In applying the passive activity rules to rental real estate investors, the investor falls into one of three categories:

Passive Participants - If you own part or all of an income property and do not actively participate in the management of the property, you are not allowed to write off any rental losses in the year of the loss on your tax return.  Your rental losses build-up from year-to-year until you have rental income to offset the losses or you sell the property.  When you sell the property, you can write-off all unused rental losses that have accumulated while you have owned the property. 

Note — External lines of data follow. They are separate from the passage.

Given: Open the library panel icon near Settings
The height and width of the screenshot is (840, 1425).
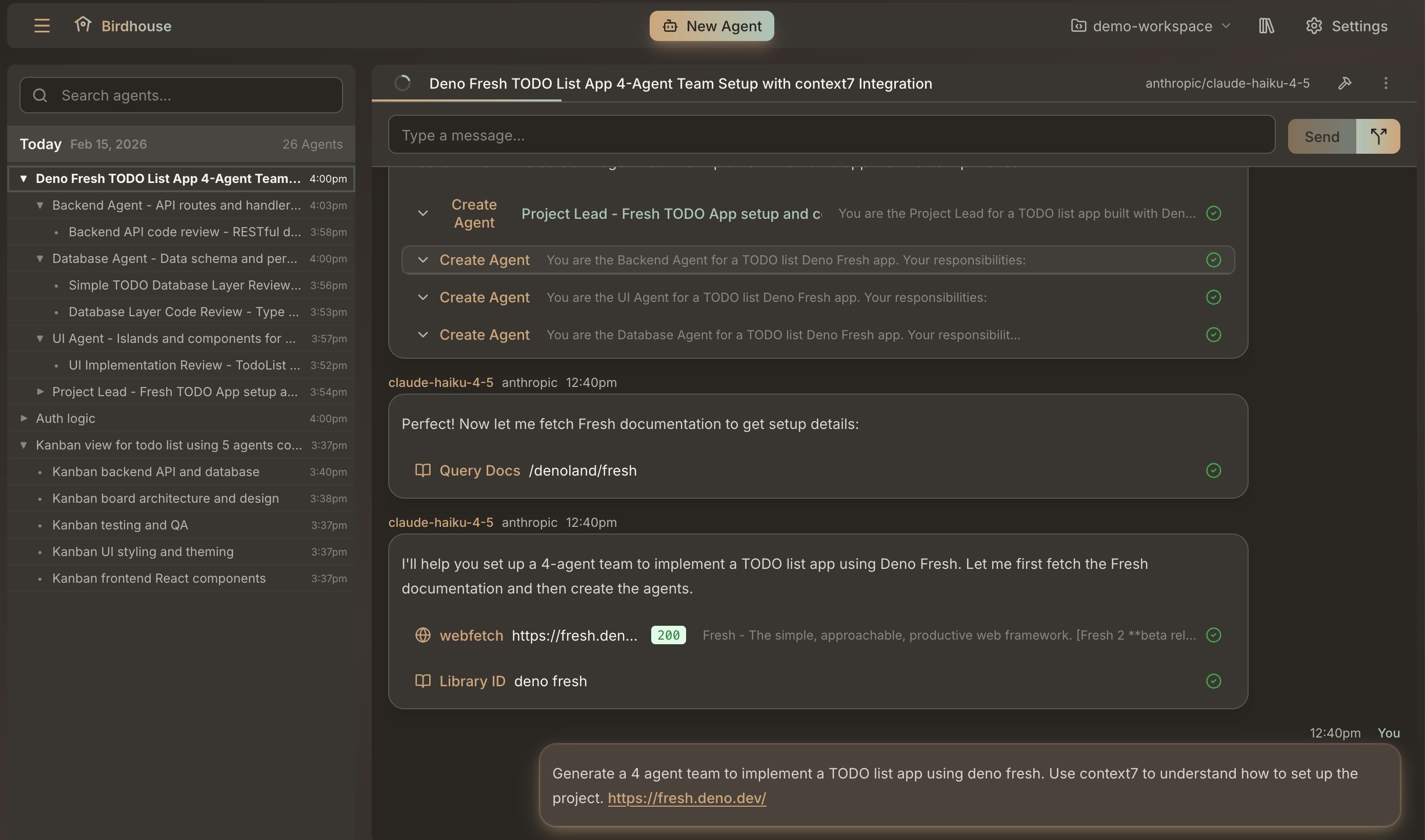Looking at the screenshot, I should 1267,26.
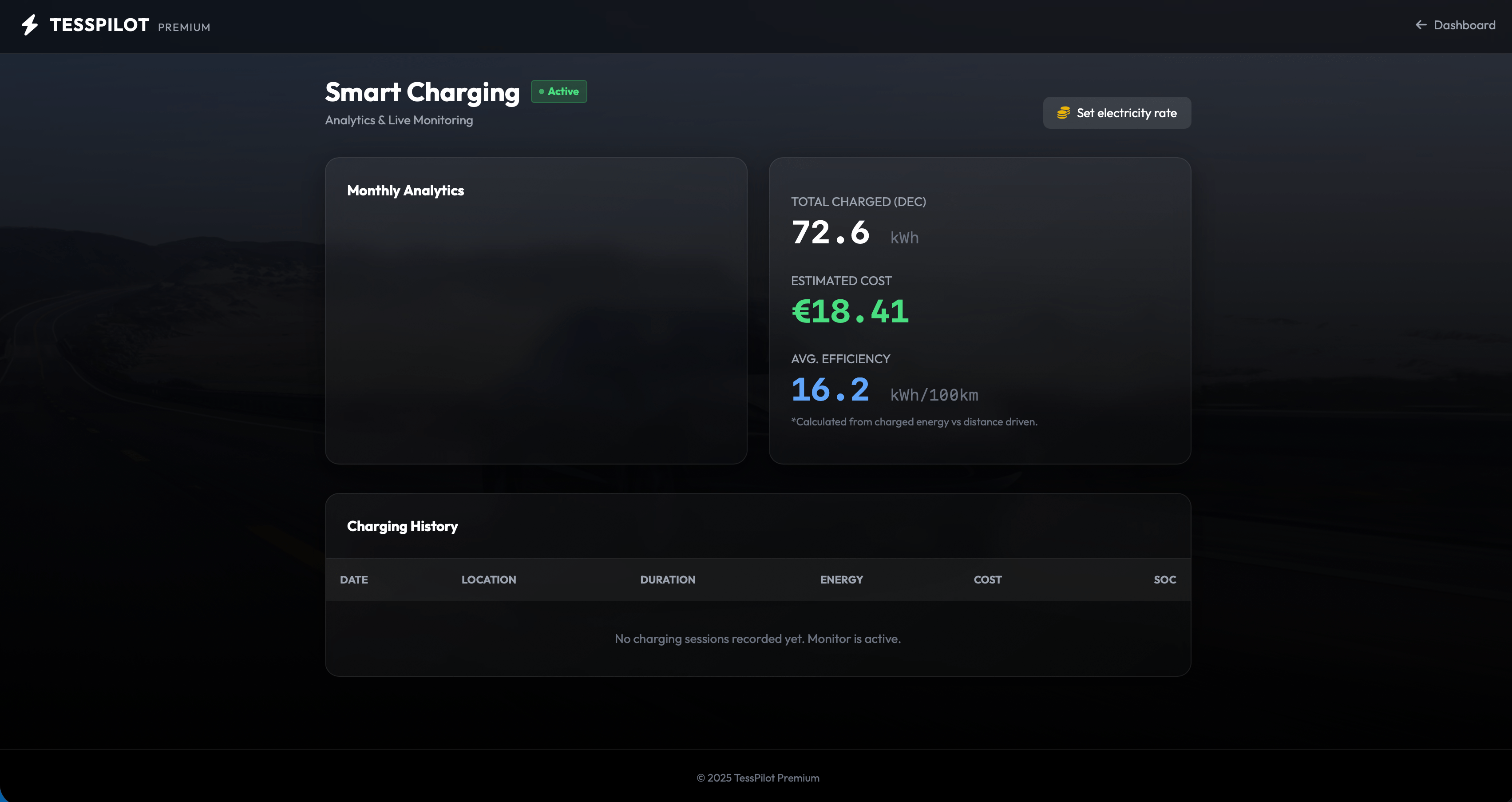Sort charging history by LOCATION column

coord(488,580)
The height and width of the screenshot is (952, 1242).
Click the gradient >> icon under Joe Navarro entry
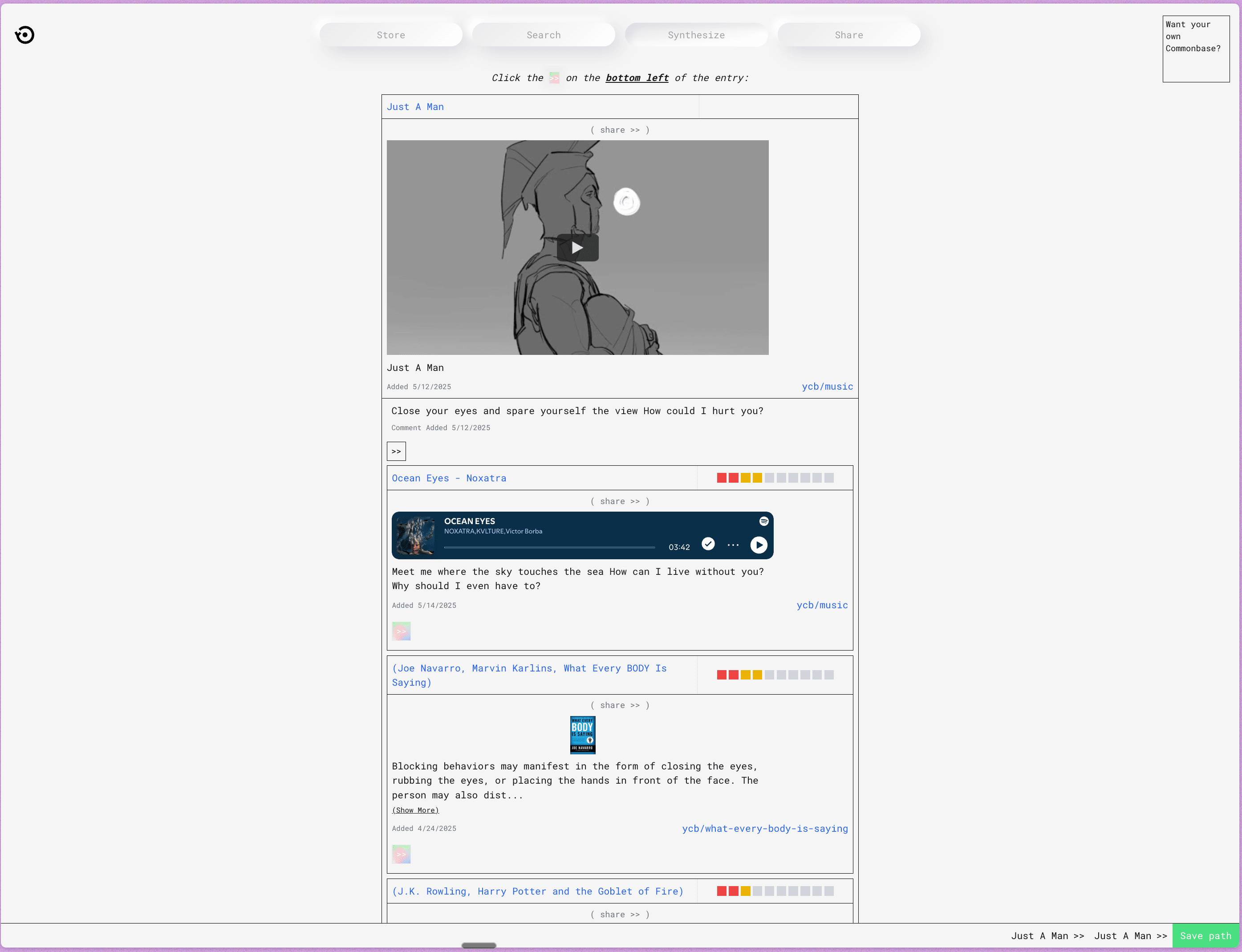coord(401,854)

Active Participants - If you own income property and actively participate in the management of the property and your adjusted gross income is less than $100,000, you can write off up to $25,000 in rental losses.  The amount of rental losses that you can write off is proportionately phased out between $100,000 and $150,000.  For example, if your adjusted gross income is $125,000, you can write off $12,500 in rental losses in the year of the loss.  If you are an active participant and your adjusted gross income is $150,000 or more, you can write off no rental losses on your tax return in the year of the loss.  Any unused losses are suspended until you have passive income or dispose of the property.  To qualify as an active participant you only need to have a very small level of participation in the real estate activity. For example, you may be treated as actively participating if you make management decisions in a significant and bona fide sense. Management decisions that count as active participation include approving new tenants, deciding on rental terms, approving expenditures, and similar decisions. Only individuals can actively participate in rental real estate activities. Limited partners are not treated as actively participating in a partnership’s rental real estate activities. Additionally, you are not treated as actively participating in a rental estate activity unless your interest (including your spouse’s interest) in the activity was at least 10% (by value) of all interests in the activity throughout the year.

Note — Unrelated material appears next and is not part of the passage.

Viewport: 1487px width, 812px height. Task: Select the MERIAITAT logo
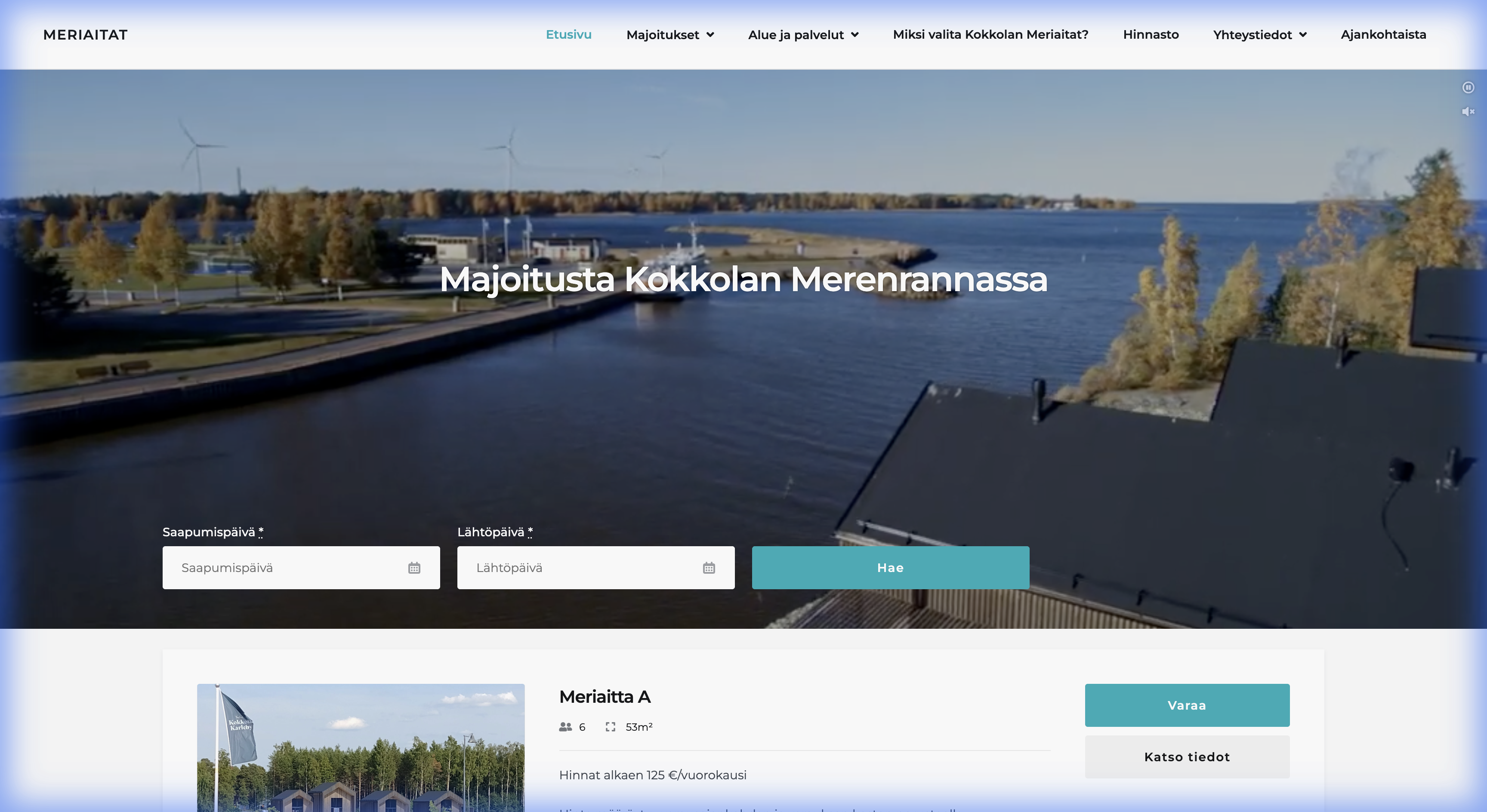pos(85,35)
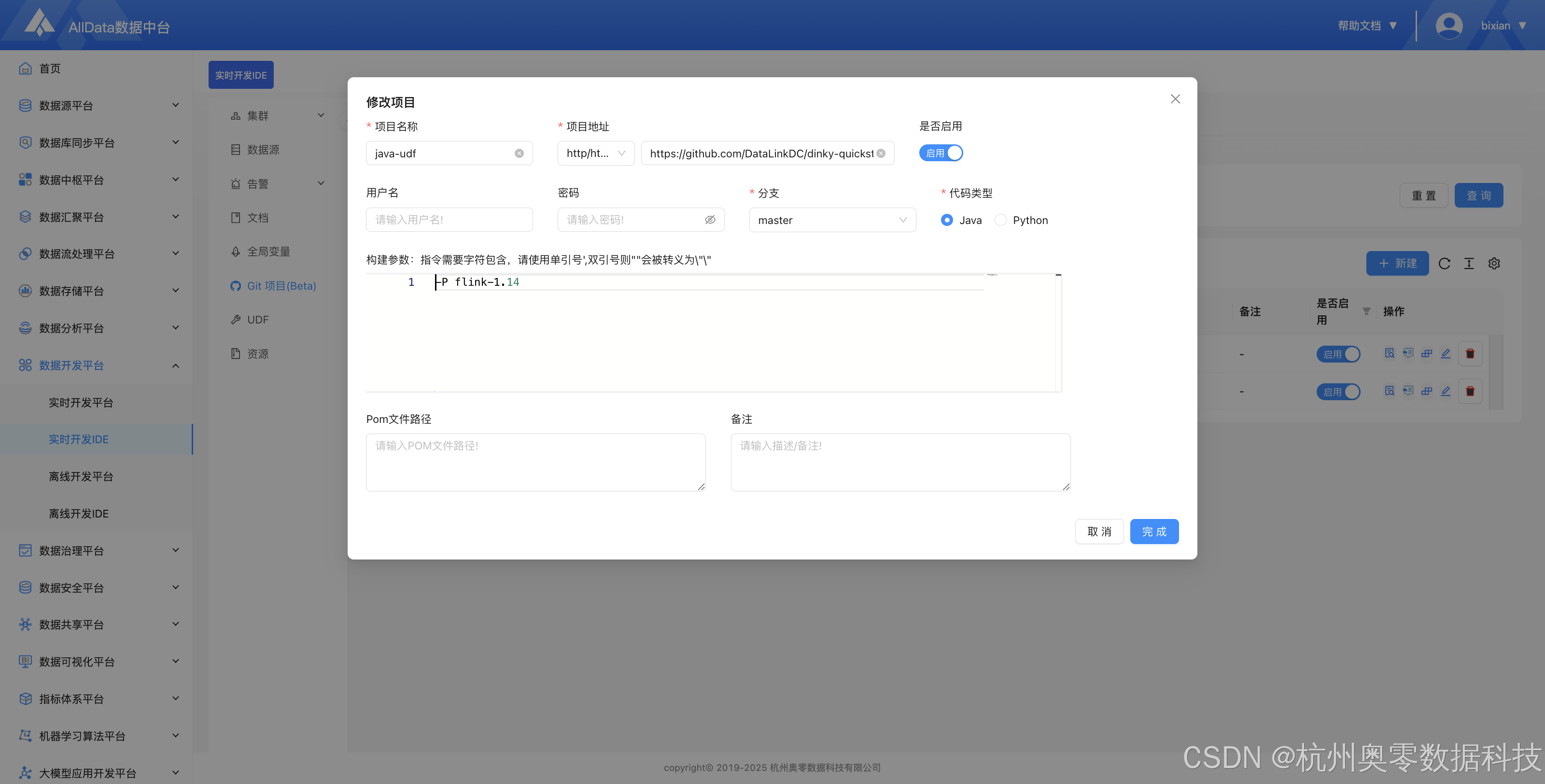
Task: Toggle the 是否启用 switch in dialog
Action: point(941,153)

Real Estate Professionals - Real estate professionals can write-off all rental losses in the year of the loss on their tax return.  No rental losses are carried forward, they are written off in the year of the loss.  You must meet IRS guidelines to claim real estate professional status.  The IRS guidelines for claiming real estate professional status can be complicated depending on your situation.  To qualify as a real estate professional, you must pass a two-part time-related test. First, you must spend at least 750 hours on real estate activities during the tax year. Second, you must spend more time on real estate activities than on other income producing activities.

Once you have determined your level of participation, you will know how the losses from your rental activities will impact your tax return.